A descida de Portugal no ranking não se deve, no entanto, apenas à queda de dois pontos percentuais na confiança registados entre 2023 e 2024. A confiança em notícias nos mercados quenianos e nigerianos também aumentou.
Cidadãos mais jovens, com menos escolaridade e menores rendimentos confiam menos em notícias em geral. Em termos de orientação política, os cidadãos que se dizem de esquerda apresentam maiores níveis de confiança (63%), seguidos dos de centro (61%) e os de direita (52%). Mas é nos inquiridos sem orientação política declarada que os valores são os mais baixos (43%).
A característica apontada pelos portugueses (78%) como mais importante para a confiança nas notícias é a transparência.
Em relação ao ano passado, também aumentou a taxa de portugueses que afirmam estar saturados com notícias. São agora 51%, o que representa uma subida de nove pontos percentuais.
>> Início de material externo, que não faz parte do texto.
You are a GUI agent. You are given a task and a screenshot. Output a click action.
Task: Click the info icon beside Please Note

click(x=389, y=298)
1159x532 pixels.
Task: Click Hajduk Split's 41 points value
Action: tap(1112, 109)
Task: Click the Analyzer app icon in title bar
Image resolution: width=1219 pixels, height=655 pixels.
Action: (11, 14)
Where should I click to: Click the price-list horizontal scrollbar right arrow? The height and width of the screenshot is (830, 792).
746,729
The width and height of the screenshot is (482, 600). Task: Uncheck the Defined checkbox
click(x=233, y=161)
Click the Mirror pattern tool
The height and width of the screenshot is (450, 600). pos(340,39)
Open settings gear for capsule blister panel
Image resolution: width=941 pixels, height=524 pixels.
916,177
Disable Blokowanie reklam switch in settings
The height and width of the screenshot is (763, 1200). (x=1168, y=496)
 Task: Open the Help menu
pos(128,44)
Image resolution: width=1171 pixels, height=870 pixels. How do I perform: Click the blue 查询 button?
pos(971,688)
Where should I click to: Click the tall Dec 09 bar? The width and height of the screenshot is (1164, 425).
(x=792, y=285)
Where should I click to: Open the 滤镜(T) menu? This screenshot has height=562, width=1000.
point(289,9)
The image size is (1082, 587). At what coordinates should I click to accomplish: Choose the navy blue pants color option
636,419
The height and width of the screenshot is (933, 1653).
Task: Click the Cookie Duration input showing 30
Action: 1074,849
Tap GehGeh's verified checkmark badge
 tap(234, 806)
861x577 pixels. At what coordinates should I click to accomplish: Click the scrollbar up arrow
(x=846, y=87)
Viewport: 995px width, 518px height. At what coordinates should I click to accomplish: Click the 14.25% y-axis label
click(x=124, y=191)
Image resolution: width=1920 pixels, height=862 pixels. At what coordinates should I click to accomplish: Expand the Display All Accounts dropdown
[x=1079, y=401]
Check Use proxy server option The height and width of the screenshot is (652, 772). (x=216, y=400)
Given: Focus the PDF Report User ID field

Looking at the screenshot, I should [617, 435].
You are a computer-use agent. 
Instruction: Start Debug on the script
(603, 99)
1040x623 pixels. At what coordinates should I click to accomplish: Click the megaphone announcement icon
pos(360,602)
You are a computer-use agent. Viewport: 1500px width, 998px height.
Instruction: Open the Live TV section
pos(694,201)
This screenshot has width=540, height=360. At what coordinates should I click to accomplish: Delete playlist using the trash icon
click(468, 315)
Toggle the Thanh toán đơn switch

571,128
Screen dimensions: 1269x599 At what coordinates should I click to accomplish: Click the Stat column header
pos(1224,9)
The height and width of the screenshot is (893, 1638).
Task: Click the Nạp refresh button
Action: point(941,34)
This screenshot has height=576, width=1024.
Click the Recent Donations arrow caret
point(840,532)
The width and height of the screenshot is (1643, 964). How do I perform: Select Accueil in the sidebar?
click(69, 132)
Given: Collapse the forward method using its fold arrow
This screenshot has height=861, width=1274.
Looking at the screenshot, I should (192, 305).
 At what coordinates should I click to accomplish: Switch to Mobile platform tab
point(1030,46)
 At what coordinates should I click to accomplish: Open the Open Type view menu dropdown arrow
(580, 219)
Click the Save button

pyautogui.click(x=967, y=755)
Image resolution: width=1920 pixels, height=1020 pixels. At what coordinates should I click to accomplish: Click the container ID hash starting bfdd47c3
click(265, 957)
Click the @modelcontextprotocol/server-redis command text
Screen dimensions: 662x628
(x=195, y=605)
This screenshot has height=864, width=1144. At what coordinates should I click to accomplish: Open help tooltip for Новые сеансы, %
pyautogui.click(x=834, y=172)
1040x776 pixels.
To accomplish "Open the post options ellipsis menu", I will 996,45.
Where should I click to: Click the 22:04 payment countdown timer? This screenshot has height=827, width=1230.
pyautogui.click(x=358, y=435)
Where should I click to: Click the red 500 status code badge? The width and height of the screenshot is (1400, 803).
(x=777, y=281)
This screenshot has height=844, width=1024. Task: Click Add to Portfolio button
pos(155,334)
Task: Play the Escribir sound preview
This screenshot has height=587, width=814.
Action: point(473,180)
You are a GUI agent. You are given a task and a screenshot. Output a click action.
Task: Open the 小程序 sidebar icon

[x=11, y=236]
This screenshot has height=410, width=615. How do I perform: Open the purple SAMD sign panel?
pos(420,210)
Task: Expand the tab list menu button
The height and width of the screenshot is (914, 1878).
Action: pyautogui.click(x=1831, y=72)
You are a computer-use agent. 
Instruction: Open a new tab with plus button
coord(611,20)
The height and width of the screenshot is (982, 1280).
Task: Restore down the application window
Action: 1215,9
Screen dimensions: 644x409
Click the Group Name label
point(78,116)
Face a 2023, os inquiridos também evitam mais notícias de forma activa. Aqueles que admitem fazê-lo “frequentemente ou algumas vezes” são 37% (mais dois pontos percentuais do que em 2023). O estudo assegura, porém, que “não está estabelecida, pelo menos para já, uma relação de causalidade entre o evitar activo de notícias e o desinteresse por notícias”.
“O evitar activo de notícias poderá estar relacionado com dinâmicas de satisfação, ou seja, é um mecanismo activado quando as pessoas se sentem suficientemente informadas e limitam, consequentemente, o seu consumo de notícias em função dessa satisfação”, lê-se no documento.
Entre géneros, as mulheres mostram estar mais saturadas (58%) do que os homens (43%) e também evitam mais notícias. Em termos de idade, os mais novos estão menos saturados com notícias do que os mais velhos.
Televisão continua a principal fonte de notícias
Como se verificava em anos anteriores, continua a ser a televisão o meio de comunicação mais utilizado para aceder a notícias: 53% dos inquiridos apontam-na como a principal fonte de notícias. As redes sociais são-no para 16% dos portugueses, enquanto a imprensa e a rádio só para 4% e 7%, respectivamente.
Em conjunto, a televisão e a Internet são as principais fontes de notícias para cerca de 90% dos inquiridos. No entanto, a tendência para consumir notícias através da televisão vai aumentando com a idade. Quando falamos em Internet, a tendência é inversa.
Apenas 16% dos acessos a notícias online pelos portugueses são feitos directamente através dos sites das marcas de notícias (onde se incluem os jornais, por exemplo). Dos restantes, a maior fatia é a dos acessos através dos motores de busca (30%), seguidos pelas redes sociais (20%). O acesso consequente de notificações móveis aumentou ligeiramente em relação a 2023 (dois pontos percentuais, para 17%).
O relatório revela também que um terço dos portugueses “consome vídeos curtos sobre notícias pelo menos quatro a seis vezes/dias por semana”. Quando se fala em vídeos mais longos ou emissões em directo, o consumo é menor. A faixa etária dos 18 aos 24 anos (a mais jovem), em geral, é a que consome mais vídeos, principalmente os mais curtos (88%).
O consumo de podcasts aumentou em todas as faixas etárias entre 2023 e 2024, mas com um incremento ligeiramente superior nas faixas etárias acima dos 45 anos.
Apesar da residual subida de um ponto percentual em comparação com 2023, Portugal continua a ser um dos países que menos pagam por notícias em formato digital. A média dos países onde foram realizados Digital News Reports é de 17%, mas em Portugal apenas 12% dos inquiridos referem ter pago por notícias online no ano anterior.